It’s easy to use the great saints as an excuse not to be holy in the lives we’re actually living. We can think of St. Maximilian Kolbe, then say “well, I don’t have an opportunity to take someone’s place in an Auschwitz gas chamber like he did, so I guess I’m off the hook today.” But that’s not how it works. If we keep chasing after great opportunities like this, we’ll miss the real opportunities in our own lives.
Holiness is often annoyingly, boringly obvious and simple. I have no indication of a vocation to give up all my wealth like St. Francis of Assisi (not sure how I’d talk my husband into that, anyway), but I’m still called to poverty and detachment: when my sandal broke the other day, and when I lost my favorite running shorts. St. Damien of Molokai, another exciting saint, went to Hawaii to take care of the lepers, and eventually died of leprosy. I’m also called to care for the sick – for example, when my husband has a cold. St. Lawrence made some witty remarks while being roasted over a fire – a neat sort of martyrdom. That’s more exciting than holding my patience when the three-year-old I babysit chases his brother with a Fisher Price frying pan, but the latter is my job, a step in my path to holiness.
Holiness is always an option, and opportunities to grow in holiness are always right in front of us. But we often don’t want those opportunities; we want the cool opportunities that the saints had. It’s because we’re lazy, and because we’re not looking at reality. I know how hard it is to work in a little more patience and humility next time my husband and I disagree. I’ve tried it, and don’t like doing it. I don’t know how stressed St. Joan of Arc was when she talked to her parents about leaving. I don’t know how close St. Therese was to giving up her vocation. I don’t know what emotions St. Ignatius of Antioch was hiding when he wrote his letter to the Romans. We gloss over those parts. As much as I think I want a cool opportunity like a great saint had, if someone seriously posed the question, I know I’d take my husband over a concentration camp any day.

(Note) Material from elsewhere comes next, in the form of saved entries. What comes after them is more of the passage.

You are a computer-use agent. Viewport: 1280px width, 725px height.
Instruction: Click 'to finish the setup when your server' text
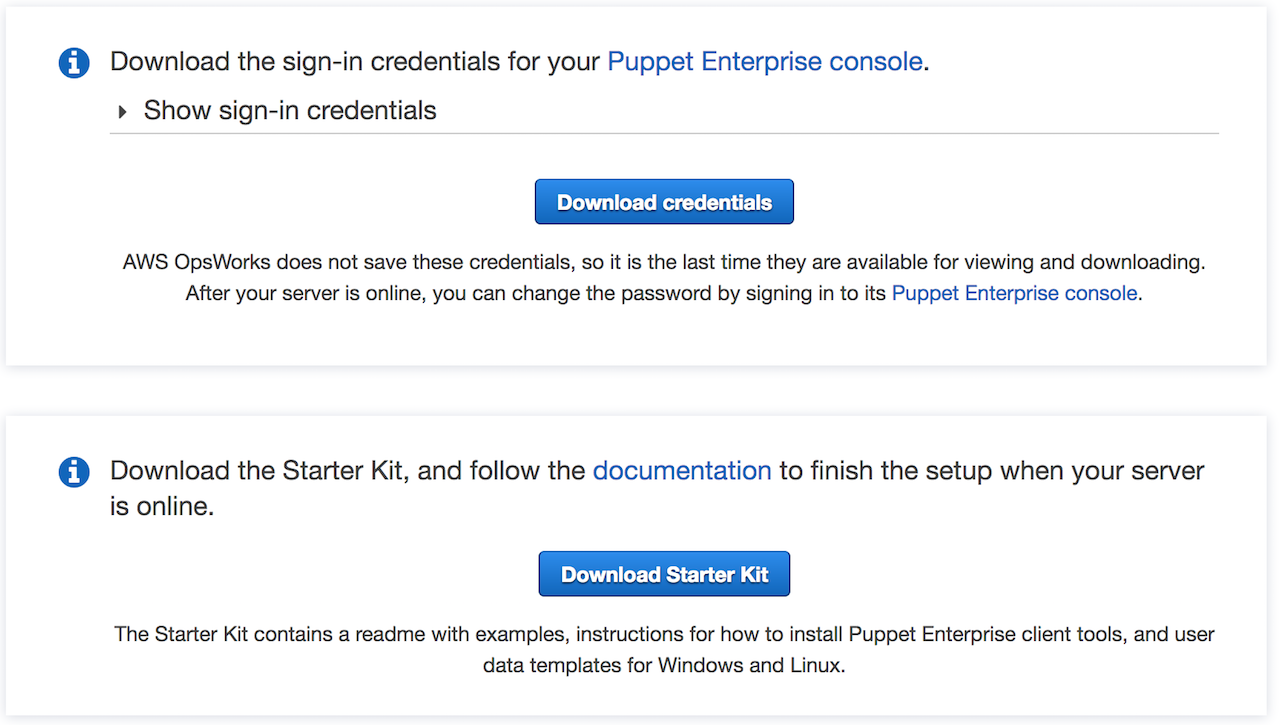tap(990, 470)
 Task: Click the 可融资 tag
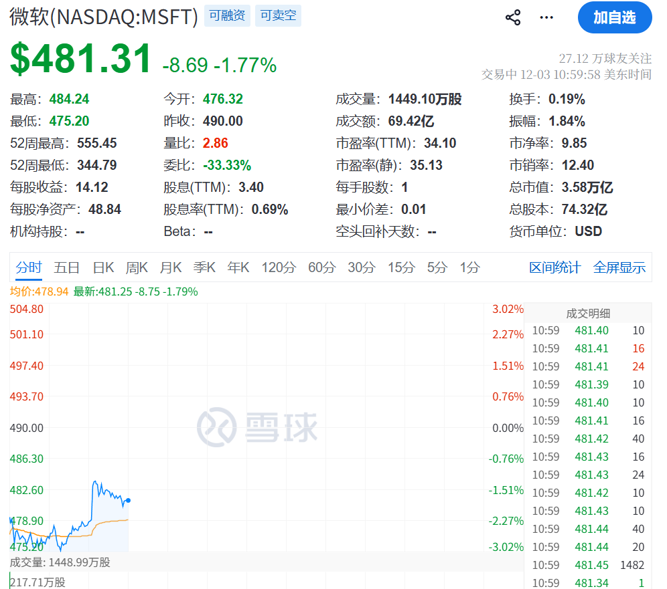point(227,16)
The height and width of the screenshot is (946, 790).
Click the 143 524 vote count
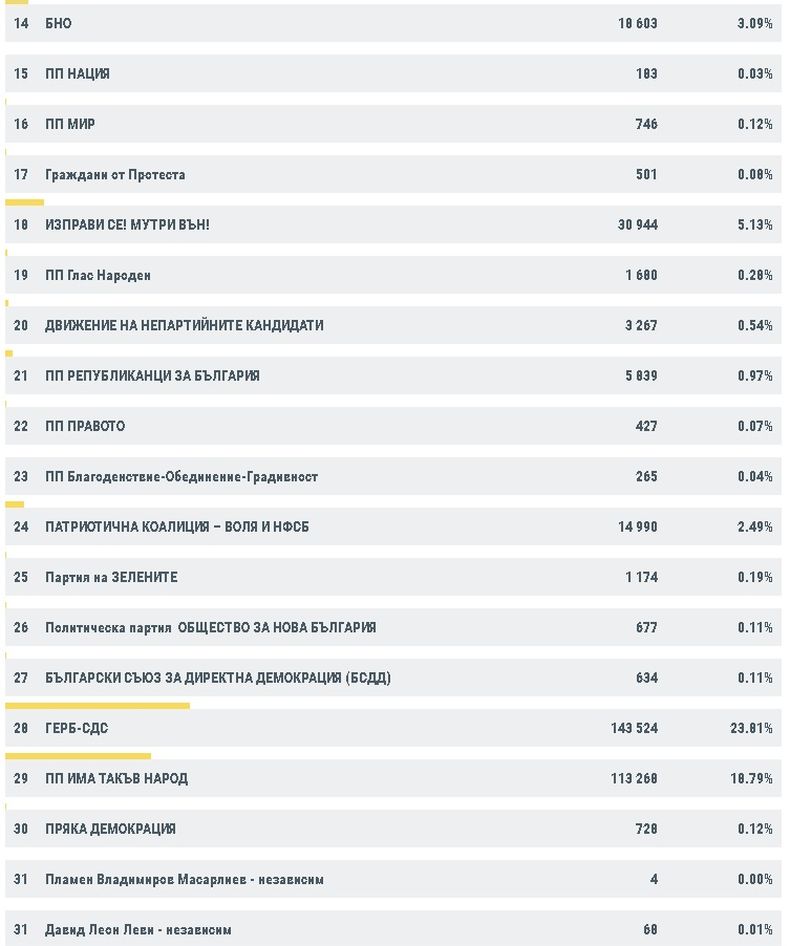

The path to holiness isn’t confusing or hard to figure out. You don’t have to wait for a great opportunity to be holy, the way you have to wait for a college degree to get a career. You can start now. If you’re stuck, start listing virtues: prudence, temperance, humility, patience, generosity, purity, courage, kindness, forgiveness, hope, perseverance, honesty. Don’t you want to be that sort of person? Why aren’t you? When did you last miss an opportunity to behave this way? Watch for it, and make a plan so you don’t miss it next time.
So what if I don’t know any saints who lived in circumstances similar to mine? I know that my first loyalty is to God and to the vows I made before him – to love my husband and any children God may send us. I know the virtues I’m supposed to practice. I know the vices I’m supposed to avoid. And, really, that’s all I need.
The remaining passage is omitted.